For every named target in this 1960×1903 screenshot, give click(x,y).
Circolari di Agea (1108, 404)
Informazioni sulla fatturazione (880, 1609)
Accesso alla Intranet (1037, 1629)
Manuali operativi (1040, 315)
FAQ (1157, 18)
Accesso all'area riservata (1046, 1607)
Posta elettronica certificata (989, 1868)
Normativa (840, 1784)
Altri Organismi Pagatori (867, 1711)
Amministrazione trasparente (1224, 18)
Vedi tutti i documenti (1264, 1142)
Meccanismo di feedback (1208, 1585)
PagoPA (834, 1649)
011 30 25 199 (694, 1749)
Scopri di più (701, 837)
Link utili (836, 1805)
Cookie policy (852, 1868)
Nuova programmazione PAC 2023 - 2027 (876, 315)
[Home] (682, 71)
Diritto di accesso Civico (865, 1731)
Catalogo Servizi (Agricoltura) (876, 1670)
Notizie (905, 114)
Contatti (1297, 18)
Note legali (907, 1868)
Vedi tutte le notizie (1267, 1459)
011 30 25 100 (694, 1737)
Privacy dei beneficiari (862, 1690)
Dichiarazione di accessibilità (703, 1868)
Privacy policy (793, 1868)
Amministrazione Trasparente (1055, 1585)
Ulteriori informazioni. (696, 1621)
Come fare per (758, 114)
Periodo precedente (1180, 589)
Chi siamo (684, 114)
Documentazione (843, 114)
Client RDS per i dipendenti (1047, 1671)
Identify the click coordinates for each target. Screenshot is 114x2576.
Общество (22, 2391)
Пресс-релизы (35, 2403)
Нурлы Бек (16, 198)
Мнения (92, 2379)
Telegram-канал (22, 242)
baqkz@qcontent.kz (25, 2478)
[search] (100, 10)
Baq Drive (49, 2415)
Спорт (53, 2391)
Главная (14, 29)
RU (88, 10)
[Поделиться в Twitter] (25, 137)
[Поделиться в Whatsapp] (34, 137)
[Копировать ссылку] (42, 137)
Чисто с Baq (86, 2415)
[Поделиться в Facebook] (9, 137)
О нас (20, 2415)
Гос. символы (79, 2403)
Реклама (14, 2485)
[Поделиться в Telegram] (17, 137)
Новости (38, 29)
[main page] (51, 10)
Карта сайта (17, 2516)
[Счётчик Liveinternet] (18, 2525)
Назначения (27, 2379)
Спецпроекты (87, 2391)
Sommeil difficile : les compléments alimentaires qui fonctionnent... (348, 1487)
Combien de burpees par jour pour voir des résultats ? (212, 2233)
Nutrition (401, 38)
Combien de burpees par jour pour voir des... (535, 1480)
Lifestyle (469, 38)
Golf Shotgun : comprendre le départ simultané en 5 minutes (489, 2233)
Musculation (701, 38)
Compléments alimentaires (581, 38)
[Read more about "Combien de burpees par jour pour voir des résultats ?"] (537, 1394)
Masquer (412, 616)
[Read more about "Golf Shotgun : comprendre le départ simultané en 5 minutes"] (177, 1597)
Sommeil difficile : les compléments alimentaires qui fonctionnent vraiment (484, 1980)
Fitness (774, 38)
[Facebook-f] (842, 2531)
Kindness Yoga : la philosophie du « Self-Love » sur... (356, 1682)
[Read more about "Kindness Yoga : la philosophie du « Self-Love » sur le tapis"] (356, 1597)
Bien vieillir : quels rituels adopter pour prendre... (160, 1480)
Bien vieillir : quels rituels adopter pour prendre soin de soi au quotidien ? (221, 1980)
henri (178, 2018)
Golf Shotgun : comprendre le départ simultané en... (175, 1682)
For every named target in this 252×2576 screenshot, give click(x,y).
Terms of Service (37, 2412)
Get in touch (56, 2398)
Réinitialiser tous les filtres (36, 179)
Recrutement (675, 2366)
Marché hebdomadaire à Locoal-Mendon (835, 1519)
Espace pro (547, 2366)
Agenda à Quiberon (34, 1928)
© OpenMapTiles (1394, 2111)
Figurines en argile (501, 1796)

════════════════

Work to complete:
Your answer should consist solely of the lines above from the line with "[Поделиться в Facebook] (9, 137)" to the line with "Recrutement (675, 2366)", both included, reproduced exactly.

Solution to this exercise:
[Поделиться в Facebook] (9, 137)
О нас (20, 2415)
Гос. символы (79, 2403)
Реклама (14, 2485)
[Поделиться в Telegram] (17, 137)
Новости (38, 29)
[main page] (51, 10)
Карта сайта (17, 2516)
[Счётчик Liveinternet] (18, 2525)
Назначения (27, 2379)
Спецпроекты (87, 2391)
Sommeil difficile : les compléments alimentaires qui fonctionnent... (348, 1487)
Combien de burpees par jour pour voir des résultats ? (212, 2233)
Nutrition (401, 38)
Combien de burpees par jour pour voir des... (535, 1480)
Lifestyle (469, 38)
Golf Shotgun : comprendre le départ simultané en 5 minutes (489, 2233)
Musculation (701, 38)
Compléments alimentaires (581, 38)
[Read more about "Combien de burpees par jour pour voir des résultats ?"] (537, 1394)
Masquer (412, 616)
[Read more about "Golf Shotgun : comprendre le départ simultané en 5 minutes"] (177, 1597)
Sommeil difficile : les compléments alimentaires qui fonctionnent vraiment (484, 1980)
Fitness (774, 38)
[Facebook-f] (842, 2531)
Kindness Yoga : la philosophie du « Self-Love » sur... (356, 1682)
[Read more about "Kindness Yoga : la philosophie du « Self-Love » sur le tapis"] (356, 1597)
Bien vieillir : quels rituels adopter pour prendre... (160, 1480)
Bien vieillir : quels rituels adopter pour prendre soin de soi au quotidien ? (221, 1980)
henri (178, 2018)
Golf Shotgun : comprendre le départ simultané en... (175, 1682)
For every named target in this 252×2576 screenshot, give click(x,y).
Terms of Service (37, 2412)
Get in touch (56, 2398)
Réinitialiser tous les filtres (36, 179)
Recrutement (675, 2366)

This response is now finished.